> _DOCUMENT EXTRACT_
________________________
Another species that was present in huge quantities was water – which has an even lower condensation temperature than the organic species. Therefore, essentially all water in the inner Solar System was in the form of vapor, while the substance gradually could condense and freeze in the outer parts of the Solar System. Thus thick crusts of ice were formed on the grains, on top of the layer of organics. This ice could either be rather pure (panel B) or possibly mixed with organic substances and rather dirty (panel C).
About 4.57 billion years ago such free-flying grains started to stick to each other as they collided at low speed, and with time this fluffy ball of rock, organics and ice grew to a size of several kilometers – this is the comet nucleus. We have reasons to believe that these grains are not strongly compressed within the nucleus, but form a loosely bound structure where grains barely touch, and where cavities of different sizes surrounds threads or membranes of loosely bound grains, which makes the material very porous and fragile. The force of gravity is too weak to squeeze the material into a more compact dirty snowball – it may have a structure resembling cotton sugar. We often see that comet nuclei fragment, split or are pulverized completely, which means that they are extremely fragile. We know that comets have a very low density and high porosity since we can measure their masses and volumes. Their masses are very low compared to what we could expect, given their volumes. It is necessary to take this very high porosity into account when trying to calculate the penetration depth of the solar radiation.
Comet 73P/Schwassmann-Wachmann 3 imaged by the Hubble Space Telescope in April 2006. The comet nucleus is fragmenting. At the upper right is one of the largest fragments, “fragment B”, which in turn has ejected three dozens of smaller pieces that drift outward in its tail. Many of these smaller fragments have tails of their own due to outgassing and expulsion of dust grains.
Image Credit: NASA, ESA, H. Weaver (JHU / APL), M. Mutchler and Z. Levay (STScI)
________________________
Records from a data collection:

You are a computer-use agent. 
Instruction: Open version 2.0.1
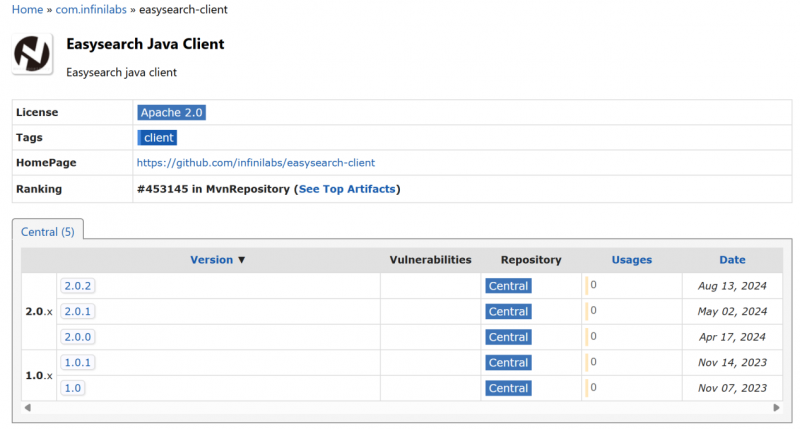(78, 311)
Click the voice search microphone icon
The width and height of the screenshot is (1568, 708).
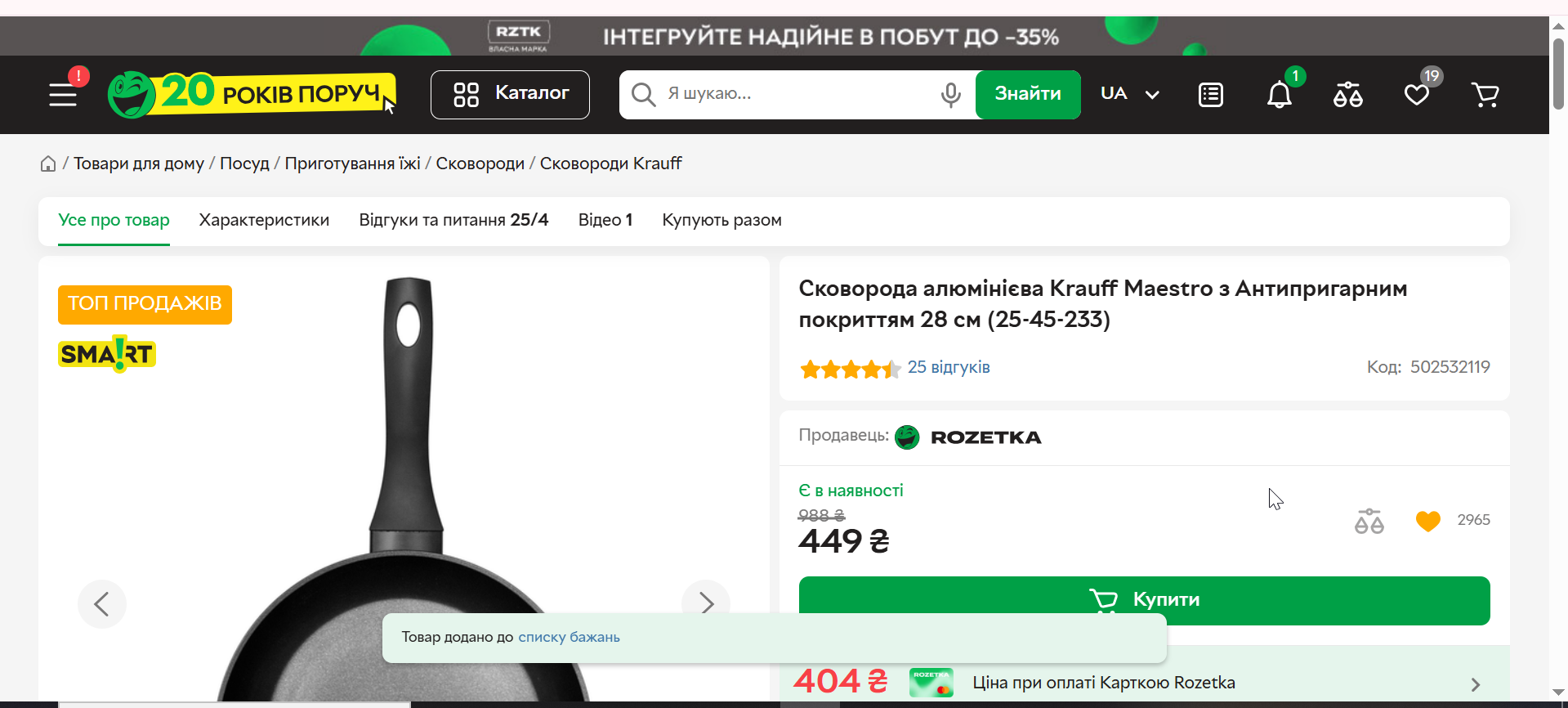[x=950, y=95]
________________________
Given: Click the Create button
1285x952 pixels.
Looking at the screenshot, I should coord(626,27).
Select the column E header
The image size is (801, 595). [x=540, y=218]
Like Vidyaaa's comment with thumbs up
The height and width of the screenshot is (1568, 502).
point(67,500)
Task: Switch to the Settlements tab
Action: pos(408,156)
________________________
> _EXERCISE INSTRUCTIONS_
Reproduce word for word the part of the comet text that begins at the words "Another species that" and ends after the words "dirty (panel C).".

> _TASK OUTPUT_
Another species that was present in huge quantities was water – which has an even lower condensation temperature than the organic species. Therefore, essentially all water in the inner Solar System was in the form of vapor, while the substance gradually could condense and freeze in the outer parts of the Solar System. Thus thick crusts of ice were formed on the grains, on top of the layer of organics. This ice could either be rather pure (panel B) or possibly mixed with organic substances and rather dirty (panel C).